In the Stage 1 Alabama counties, the first to undergo reforms, the number of children in foster care dropped by 40 percent in the first year of reform, according to a 1997 report from the Bazelon Center for Mental Health, one of the plaintiffs in the R.C. lawsuit. Within three years, all converted counties averaged a 20 percent decrease in children in out-of-home care, the report said.

As the court monitor, Groves conducted in-depth case reviews as reforms were implemented, reviewing paper records and interviewing children, parents and all stakeholders involved in the case.

He consistently found that children were safer in “converted” counties — that is, those that were implementing the tenets of the R.C. reforms. Fewer children were coming into out-of-home care, and rates of repeat maltreatment after an abuse or neglect investigation were low, he said.

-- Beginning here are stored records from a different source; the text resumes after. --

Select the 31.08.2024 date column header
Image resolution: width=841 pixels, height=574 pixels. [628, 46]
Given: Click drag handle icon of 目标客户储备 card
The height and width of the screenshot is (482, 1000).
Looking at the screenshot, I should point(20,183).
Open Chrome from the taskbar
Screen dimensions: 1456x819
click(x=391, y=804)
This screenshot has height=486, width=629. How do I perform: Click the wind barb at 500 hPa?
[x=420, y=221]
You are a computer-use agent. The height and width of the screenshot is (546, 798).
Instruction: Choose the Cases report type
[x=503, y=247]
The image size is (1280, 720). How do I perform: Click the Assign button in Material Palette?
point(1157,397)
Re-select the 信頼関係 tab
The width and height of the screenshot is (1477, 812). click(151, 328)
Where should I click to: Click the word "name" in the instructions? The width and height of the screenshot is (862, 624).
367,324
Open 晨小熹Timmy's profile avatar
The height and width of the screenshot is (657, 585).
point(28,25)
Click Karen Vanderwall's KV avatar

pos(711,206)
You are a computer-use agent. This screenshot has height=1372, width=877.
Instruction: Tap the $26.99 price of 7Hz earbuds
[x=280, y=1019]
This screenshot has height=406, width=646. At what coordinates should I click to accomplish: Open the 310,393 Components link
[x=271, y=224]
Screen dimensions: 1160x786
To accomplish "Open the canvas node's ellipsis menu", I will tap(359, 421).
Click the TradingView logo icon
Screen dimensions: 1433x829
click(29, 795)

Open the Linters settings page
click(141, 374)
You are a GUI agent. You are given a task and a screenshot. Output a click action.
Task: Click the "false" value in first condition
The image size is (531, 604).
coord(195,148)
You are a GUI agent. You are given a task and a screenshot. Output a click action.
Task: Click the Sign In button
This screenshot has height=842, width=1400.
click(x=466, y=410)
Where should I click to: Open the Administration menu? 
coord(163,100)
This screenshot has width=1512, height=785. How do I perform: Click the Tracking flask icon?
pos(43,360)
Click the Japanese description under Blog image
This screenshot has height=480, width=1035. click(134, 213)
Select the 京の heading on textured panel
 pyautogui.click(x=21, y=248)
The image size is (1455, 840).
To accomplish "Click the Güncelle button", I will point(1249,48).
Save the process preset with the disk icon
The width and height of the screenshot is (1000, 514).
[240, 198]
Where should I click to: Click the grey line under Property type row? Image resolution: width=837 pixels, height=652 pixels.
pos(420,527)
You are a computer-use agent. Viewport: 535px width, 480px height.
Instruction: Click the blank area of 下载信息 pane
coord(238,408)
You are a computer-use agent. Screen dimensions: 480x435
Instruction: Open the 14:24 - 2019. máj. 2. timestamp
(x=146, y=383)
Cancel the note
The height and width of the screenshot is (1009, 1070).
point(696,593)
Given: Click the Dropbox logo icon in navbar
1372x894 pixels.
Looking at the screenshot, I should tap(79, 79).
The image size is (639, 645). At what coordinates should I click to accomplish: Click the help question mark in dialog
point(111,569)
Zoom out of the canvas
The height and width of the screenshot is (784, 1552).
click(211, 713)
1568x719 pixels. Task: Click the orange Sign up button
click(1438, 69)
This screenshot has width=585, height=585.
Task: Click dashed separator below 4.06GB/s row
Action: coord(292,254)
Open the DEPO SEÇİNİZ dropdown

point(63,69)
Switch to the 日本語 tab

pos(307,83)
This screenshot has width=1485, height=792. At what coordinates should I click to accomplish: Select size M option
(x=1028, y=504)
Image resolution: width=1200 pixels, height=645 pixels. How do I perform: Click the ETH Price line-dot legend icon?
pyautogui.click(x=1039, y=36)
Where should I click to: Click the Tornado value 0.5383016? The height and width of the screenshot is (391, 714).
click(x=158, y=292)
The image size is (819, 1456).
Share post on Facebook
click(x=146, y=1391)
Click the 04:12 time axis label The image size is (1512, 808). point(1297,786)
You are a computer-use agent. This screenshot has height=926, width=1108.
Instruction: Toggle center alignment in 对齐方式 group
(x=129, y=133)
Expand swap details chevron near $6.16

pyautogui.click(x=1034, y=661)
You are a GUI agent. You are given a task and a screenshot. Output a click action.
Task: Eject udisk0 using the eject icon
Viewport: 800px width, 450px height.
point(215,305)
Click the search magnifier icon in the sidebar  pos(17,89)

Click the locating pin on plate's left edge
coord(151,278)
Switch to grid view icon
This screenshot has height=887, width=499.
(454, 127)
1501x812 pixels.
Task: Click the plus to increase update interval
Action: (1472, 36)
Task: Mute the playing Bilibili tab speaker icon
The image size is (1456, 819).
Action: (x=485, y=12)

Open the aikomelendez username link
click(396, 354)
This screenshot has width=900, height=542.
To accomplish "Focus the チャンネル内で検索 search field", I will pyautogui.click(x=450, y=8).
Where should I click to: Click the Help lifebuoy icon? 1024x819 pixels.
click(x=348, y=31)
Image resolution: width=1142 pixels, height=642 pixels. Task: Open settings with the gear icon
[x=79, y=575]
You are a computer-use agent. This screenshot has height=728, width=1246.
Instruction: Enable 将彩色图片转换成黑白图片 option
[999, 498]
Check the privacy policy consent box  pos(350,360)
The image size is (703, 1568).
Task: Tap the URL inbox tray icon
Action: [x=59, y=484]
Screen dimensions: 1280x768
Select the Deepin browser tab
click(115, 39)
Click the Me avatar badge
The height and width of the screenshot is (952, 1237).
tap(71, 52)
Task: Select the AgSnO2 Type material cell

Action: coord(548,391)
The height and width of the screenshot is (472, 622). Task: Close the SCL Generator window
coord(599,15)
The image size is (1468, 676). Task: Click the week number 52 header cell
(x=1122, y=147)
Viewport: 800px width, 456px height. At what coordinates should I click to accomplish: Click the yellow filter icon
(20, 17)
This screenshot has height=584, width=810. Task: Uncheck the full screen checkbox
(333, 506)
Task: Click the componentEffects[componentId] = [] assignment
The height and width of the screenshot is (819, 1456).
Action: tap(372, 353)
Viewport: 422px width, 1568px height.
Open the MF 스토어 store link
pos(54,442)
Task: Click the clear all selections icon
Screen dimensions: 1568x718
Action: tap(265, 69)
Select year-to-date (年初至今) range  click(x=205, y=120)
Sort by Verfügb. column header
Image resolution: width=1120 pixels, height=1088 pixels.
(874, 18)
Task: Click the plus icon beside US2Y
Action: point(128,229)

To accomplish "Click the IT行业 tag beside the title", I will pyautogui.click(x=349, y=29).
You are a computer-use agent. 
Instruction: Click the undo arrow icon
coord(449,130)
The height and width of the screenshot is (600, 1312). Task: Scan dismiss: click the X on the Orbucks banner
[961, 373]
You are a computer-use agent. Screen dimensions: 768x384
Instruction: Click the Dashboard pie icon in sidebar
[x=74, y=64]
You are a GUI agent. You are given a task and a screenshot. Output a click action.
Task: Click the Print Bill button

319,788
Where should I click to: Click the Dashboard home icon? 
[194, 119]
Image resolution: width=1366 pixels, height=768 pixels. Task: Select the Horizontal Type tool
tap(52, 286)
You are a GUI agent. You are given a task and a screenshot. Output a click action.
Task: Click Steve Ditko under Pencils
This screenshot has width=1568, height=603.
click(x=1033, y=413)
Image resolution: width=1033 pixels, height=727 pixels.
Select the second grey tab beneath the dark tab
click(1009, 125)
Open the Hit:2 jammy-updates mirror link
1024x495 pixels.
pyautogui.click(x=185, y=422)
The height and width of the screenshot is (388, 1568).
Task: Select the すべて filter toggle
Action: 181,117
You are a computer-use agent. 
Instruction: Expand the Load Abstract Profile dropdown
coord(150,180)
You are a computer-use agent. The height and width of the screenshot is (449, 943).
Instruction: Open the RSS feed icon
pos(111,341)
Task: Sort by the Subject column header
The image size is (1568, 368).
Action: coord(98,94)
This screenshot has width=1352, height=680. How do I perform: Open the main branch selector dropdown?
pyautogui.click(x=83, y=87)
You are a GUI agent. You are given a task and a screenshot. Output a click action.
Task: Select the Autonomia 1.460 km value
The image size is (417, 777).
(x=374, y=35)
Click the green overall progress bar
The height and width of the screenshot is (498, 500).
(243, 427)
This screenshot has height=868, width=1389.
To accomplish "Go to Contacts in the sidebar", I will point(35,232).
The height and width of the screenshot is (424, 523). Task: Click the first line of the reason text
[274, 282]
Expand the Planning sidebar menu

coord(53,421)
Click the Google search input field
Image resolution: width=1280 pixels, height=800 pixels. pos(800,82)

Despite the success, McClintock resists any notion that Alabama’s child welfare system has “made it.”

“It’s not that we’re fixed,” she said. “We’re not. Every day we have to focus on it.”

ARIZONA COMPARISON

In Arizona, the Department of Child Safety is focusing on its risk-assessment process to train workers to bring children into state care only if necessary and to learn to recognize a family’s strengths.

This year, caseworkers have all been retrained by Action 4 Child Protection, said Theresa Costello, executive director of the nonprofit that works to improve case practice and decision-making. More training is planned this year.

DCS deputy director Mike Faust emphasized that the new training is an “enhancement” to the core training all new hires get. Across the state, more than 40 “safety experts” are available to help field officers implement the training, he said.

But some providers who work with DCS caseworkers say it’s clear some of them aren’t totally comfortable with the new way of doing investigations.

“In terms of training, there’s a lot more that’s needed,” said Suzanne Schunk, vice president of family support services at Southwest Human Development in Phoenix. “They’ve gotten the bare bones.”

Tucson child welfare attorney Thea Gilbert said DCS’s new focus on family strength is laudable, and the effort to train caseworkers to more objectively assess safety is a welcome change from the agency’s historic practice of “remove kids first, ask questions later.”

Gilbert recalled one caseworker who was known as “The Terminator” in child welfare circles because if she were assigned to a case, parental rights were sure to be terminated.

“I admire the attempt to standardize the response, to make it more objective,” Gilbert said. “It used to be ... there was no accountability, there was no predictability of what really met the threshold, because the threshold was completely subjective.”

But Gilbert also worries that if inexperienced and underpaid caseworkers aren’t given robust training and adequate support, children could end up left in unsafe conditions, which could result in a backlash to all of the progressive efforts.

“I anticipate a pendulum swing,” she said.